Да — куда? Сколько прошло времени? Погоня сзади была столь ощутима, что казалось — лавина. Огромное, тяжелое нечто, покрывающее всю ширину улицы, и оно вот-вот накроет! Я уже не петляла, как тот самый заяц, а выбрала ровный путь — заметный, но более легкий. Обломится Изверг! Не поймай…

Черный поток нагнал, хлестанул тьмой по ногам, как длинным бичом, и я ухнула лицом вниз. Успела закрыться руками, поджать лезвие, чтобы об него не пораниться, и пробуксовала в льдистом крошеве, больно ударившись плечами и локтями.

Он мне ступни отрезал!

Так обожгло холодом и болью, что я закричала, чувствуя ноги внезапно маленькими и короткими. Я перевернулась на спину, оперлась на руки, замолкнув и готовясь к тому, что сейчас налетит пасть и схлопнет мир, оторвав голову. Умирать отвернувшись, не буду!

А плотные тени на расправу не торопились — растеклись вокруг, образовав колодец. И Изверг, действительно, почти нагнав, вдруг сбавил ход и оставшиеся несколько шагов стал подкрадываться, а не идти. И даже принизился, опустил плечи и руки, пригнулся, стал принюхиваться.

Это не ступни… да, больно, но я увидела вполне себе целые ноги в теплых колготках, с которых всего лишь слетели сапоги из войлока. Поэтому холодно. Значит, еще не проиграла! Тупица дал мне шанс, и я снова выигрываю время! А чего он ждет? На четвереньки почти встал.

— Уродливая обезьяна! Где своих казематых потерял, животное? Не страшно один на один со мной, а?

Чего-то я прям вся разбитая… кровь горячая, энергии много, но отдается во всем теле так, будто кто-то невидимый меня при каждом движении пинает. Вот сойдется все разом — и последствия отравления, и зажим гримовских «лап» во время полета, и боль старых потревоженных ран, и свежие ушибы… Рука ходуном ходила, но я собралась, привстала на коленки, потом выпрямилась, все время держа свое маленькое оружие по направлению к врагу. Эта сволочь посмела натравить на Мари… хорошего человека? Так ли сосед был готов взять ее силой, а не ухаживаниями? Этот — на поводок пристегнул… повернул в самую темную сторону, превратил в такого же нелюдя, как сам.

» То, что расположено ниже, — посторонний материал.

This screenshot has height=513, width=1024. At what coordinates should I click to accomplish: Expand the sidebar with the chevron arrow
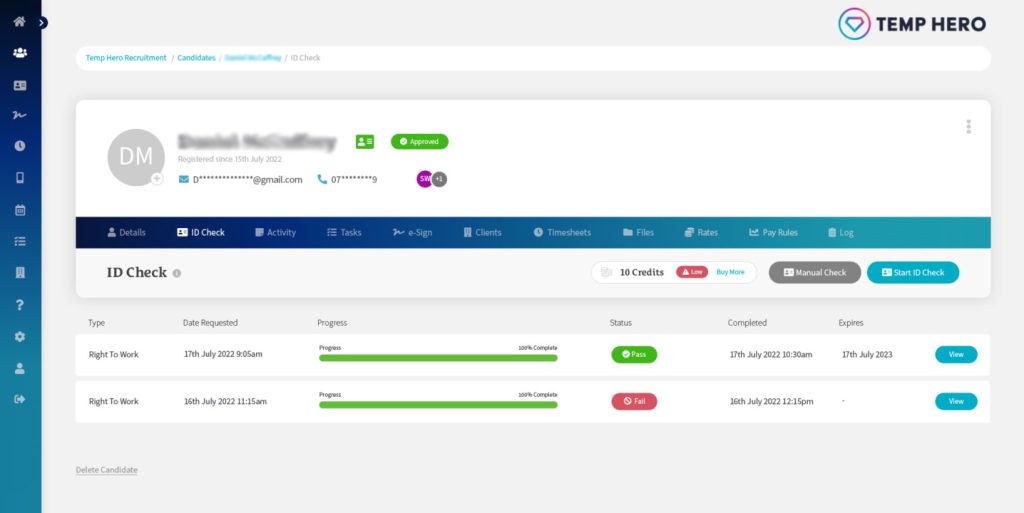point(42,23)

— Чего не подходишь?! — Посвистела призывно, как песику, посмеялась. — Неужели не по зубам?

На кой ляд я его дразню? От нервов? Трясет, и не пойму — от мороза или от внутреннего ужаса, который все же заполз за шиворот и проник через кожу. Город вымер… из-за темного марева, закрутившегося вокруг нас столбом, я вообще перестала верить, что мы в нем, а не в ином потустороннем мире. Луна своим спасительным светом не пробивалась, надеюсь, хоть ветер прорвется. Мне тут без братишки и без Грима никак!

Предательски стали подступать слезы. Очень не вовремя, и совсем не к лицу храбрости. Я едва не выпалила жалобное: «За что ты так с ней?», понимая, что плакать хочется не от страха перед расправой, а от огромного чувства несправедливости, когда бьют, насилуют и убивают самых невинных и беззащитных. У кого и шанса нет на отпор. За что?!

Кто мне эта девчонка? А сердце сжалось и дрогнуло не в силах противится затоплению горем. Хоть бы Грим успел! Пусть Мари выживет, а от душевных ран я ее вылечу, только крепче станет. Пусть, главное, телом выживет!